Adopt-A-Bin For School-Wide Recycling Initiative!
Reducing the waste that our school produces. If we are to tackle the world’s environmental problems, we need to start at home, and at school. Our school is small, but the amount of paper we go through at the copy machines and at the printers is HUGE, and my environmental science class wants to educate our colleagues and fellow students on how to cut down on our waste, so we can be an example to the neighborhood, and not part of the problem.
Our school needs to purchase recycling bins of different sizes and lid-formats to be placed all around the school. The team has determined that we will need 2 recycling bins plus the regular garbage can in every classroom in order to effective: one bin with a narrow slot in the lid for paper, and one bin with a hole in the lid for bottles and cans. There are 25 classrooms and 5 common areas, a total of 30 rooms. The school does not have a budget to make this large purchase at this time. My class and the school recycling committee have joined forces to start an “Adopt-A-Bin” campaign, to raise money for the purchase of the bins. The campaign launched on December 15, 2010 and will continue until the bins are all purchased. Our target date is February 4, 2011.
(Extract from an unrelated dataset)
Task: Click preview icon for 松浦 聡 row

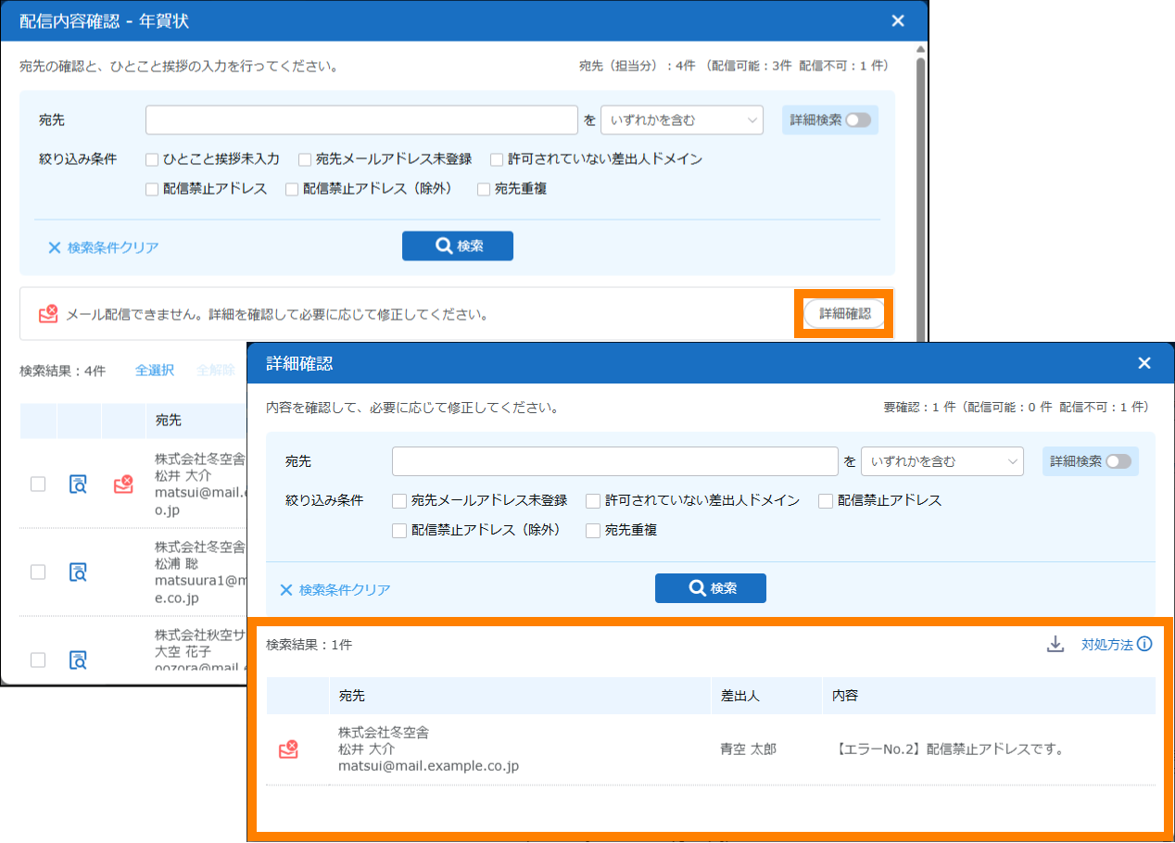Action: click(x=79, y=572)
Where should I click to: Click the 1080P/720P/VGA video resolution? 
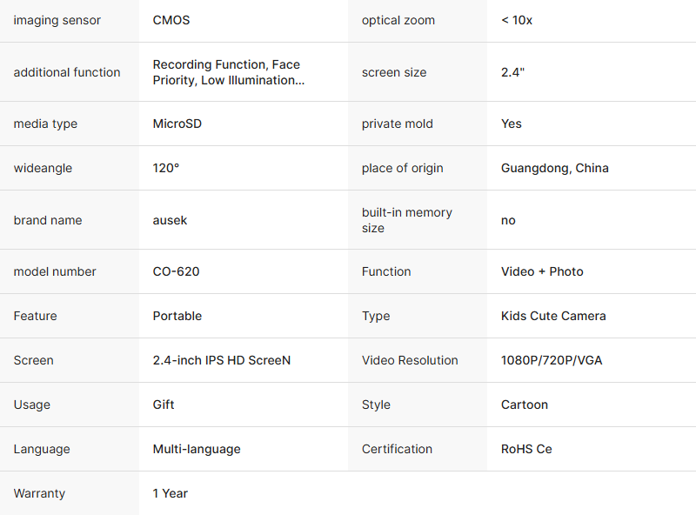pos(552,360)
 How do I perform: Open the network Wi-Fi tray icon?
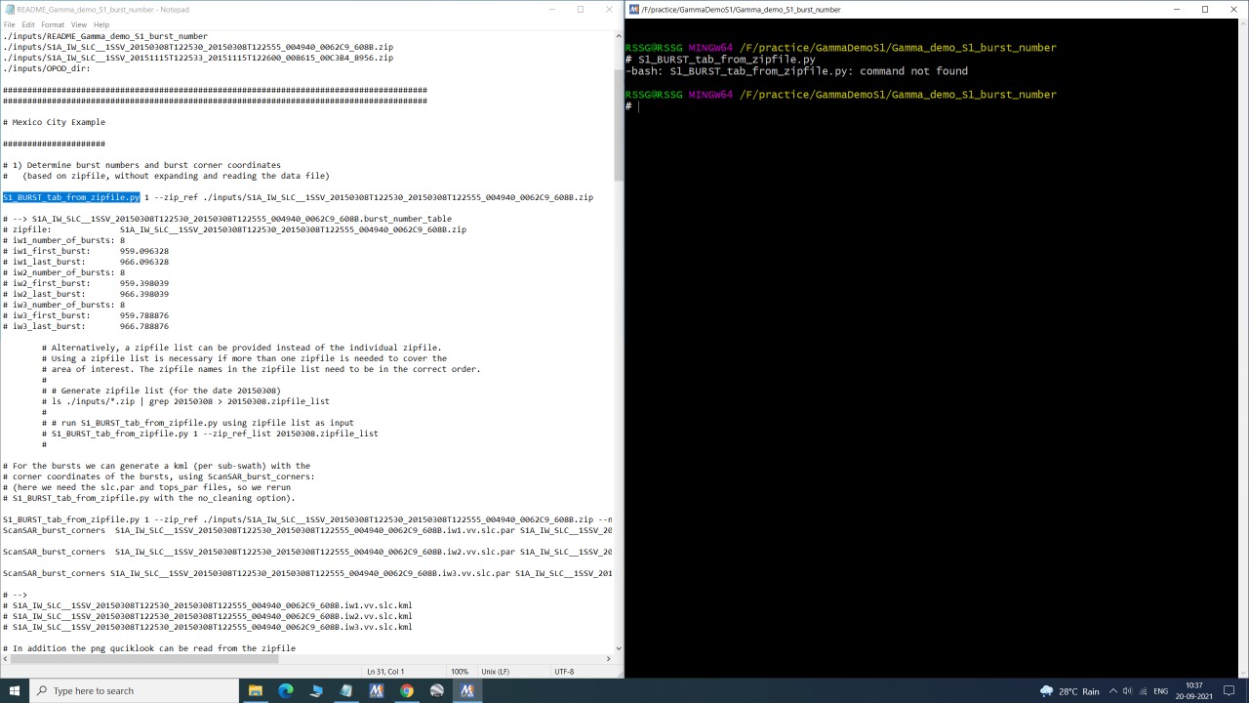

As soon as all the bins have been adopted, we will be holding an environmental fair to celebrate the donations. Donors can either have their name or an inspiring environmental message mounted on the bin they have adopted. During the fair students will run workshops about recycling and waste reduction around the home and at school. Parents, staff and our K-12 population are invited and urged to attend, in addition to any outside donors and supporters. We have reached out to such neighborhood groups as the Jackson Heights Beautification Group and their “Green Agenda” committee to help plan the workshops and present the work they are doing to improve and expand Jackson Heights’ green spaces.
why we’re doing it
Recycling paper is an initiative of the entire NYC Department of Education and we need to do our part. Paper still amounts to the most tonnage of the world’s waste, and it has been proven that recycling paper is cost-effective and produces practical, usable products. Bottle and can recycling has been more controversial, in terms of its cost-effectiveness on a large scale, but the city is committed to it, and our school must help make the effort work. Jackson Heights is an extremely populated neighborhood, with large apartment complexes that produce tons of garbage a year. Our school has 548 students and a staff of 75, so it is equivalent to a large apartment complex. If we can be a leader in the recycling movement and show other buildings how it can be done, we will have a cleaner, more livable neighborhood. Most of our students live in or around Jackson Heights, and the more recycling knowledge they bring home, the more buildings and homes will be transformed into GREEN, recycling havens.